In the traditional comedy duo, one is straight, the other is a clown. This pairing creates an ideal context for comedy. The straight person grounds the concepts and puts up a framework. The clown mocks, ignores, or tears it all down.
There’s a lesson for the creator life in there.
As a creator, you’re a clown. Even when you’re editing, marketing, and doing traditional “left brain” stuff, you’re still creating. You’re in loosey-goosey head-in-the-clouds land, conjuring worlds out of pixie dust, and living in the boundless world of your imagination.
Some creators revel in this state. They go off on flights of fancy and take years to produce a project, pursuing whatever whimsical madness their muse inspires.
The act of creativity needs a straight person. It needs an opposing force to ground it and put up a framework—that is, if it ever hopes to produce anything tangible.
For creativity, that straight person is the order we impose on it: parameters, limits, outlines, structure, and discipline.

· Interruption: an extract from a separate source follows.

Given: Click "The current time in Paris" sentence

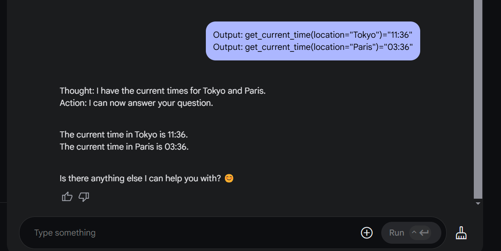Looking at the screenshot, I should [x=124, y=146].
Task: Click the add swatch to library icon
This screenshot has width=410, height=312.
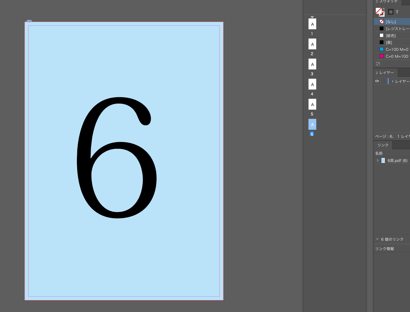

The best creations are done on deadline, with constraints, and with the crack of one’s own whip.
For a genie to work, it has to be in a bottle once in a while.
This is the constant battle between the left and right side of the brain that makes us creatives delightfully miserable!
Does comedy even work without a contrast? Without a "straight-man"? Costello wouldn't have worked without Abbott, the Palin/Cleese sketches worked so well because Cleese kept it straight. Even without an identified "straight-man", there's still contrast. If you slip on a banana (to be cliche), it's not me slipping on it - contrast. If it's a stuffy suit slipping over, it's not you AND there's the dignity contrast.
The genie can take many forms. Excellent insight Scott.